Excerpted text

But when the Chinese took over, Trung Trac and Trung Nhi began experiencing tighter and more vicious controls placed on their fellow Vietnamese citizens by imperial Chinese forces. In the year A.D. 40, To Dinh had Thi Sach, Trung Trac’s husband, put to death.

Bad idea, bro.

The ladies assembled an army of 80,000 people and appointed women as high-ranking generals, which gave them the power to drive the Chinese out of Vietnam.

After their victory, the people proclaimed Trung Trac to be their ruler. She was given the title, “Trung Vuong” or “She-king Trung.”

4. Queen Boudica, 1st Century

Queen Boudica, 1st Century

In 60 AD, Rome’s power was questioned after its usual strategies for command and control in, Britain, the northernmost edge of the empire, failed horribly. The Iceni tribe lived in the east of the country and was allied with Rome. When Prasutagus, their king, died, he left half his estate to his two daughters and the other half to Nero, in hopes that this would protect his family from any future imperial forces.

But, since the Romans at this time were apparently the worst kind of people, King Prasutagus’ widowed queen, Boudicca, was whipped and her daughters were both raped.

This didn’t exactly sit well with, Boudicca, a woman who wouldn’t stand for having her daughters and herself treated like sh*t, and she waited until the provincial governor, Paulinus, was abroad to plan her revenge.

She then gathered the Iceni and other tribes from the area and raised a bloody rebellion, and it is estimated that they killed around 70,000 Romans and pro-Roman Britons and slaughtered the Roman Ninth Legion.

As she prepared to attack again, Boudicca climbed onto a large mound, claiming, You will conquer the Romans or die trying.

Although this revolt didn’t last too long and the Roman army eventually won, we still think a woman fighting back after she and her daughters were abused is enough to call her a badass warrior in our book.

5. Zenobia, 3rd Century

Zenobia, 3rd Century

In 258, Zenobia was noted as being the wife of the king of Palymra, Septimius Odaenathus.

She bought alongside her husband against the Romans, but he was eventually executed. This didn’t stop her from fighting back.

Zenobia took full control of the military and expanded her territory into Palestine, Lebanon, Egypt, and Syria, and cut off wheat imports to Rome, causing a bread shortage and seriously pissing them off.

Short exercise A
Rewrite the passage on warrior queens from "Zenobia took full" up to and including "pissing them off.", replacing "wheat" with "grain".
Short exercise B
In the passage on warrior queens, how large was the army that Trung Trac and Trung Nhi assembled?

Material shown
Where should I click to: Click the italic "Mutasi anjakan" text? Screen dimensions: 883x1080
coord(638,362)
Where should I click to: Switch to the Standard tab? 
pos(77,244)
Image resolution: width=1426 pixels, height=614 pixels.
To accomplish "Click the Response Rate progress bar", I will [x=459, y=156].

Full solution A
Zenobia took full control of the military and expanded her territory into Palestine, Lebanon, Egypt, and Syria, and cut off grain imports to Rome, causing a bread shortage and seriously pissing them off.

Full solution B
80,000 people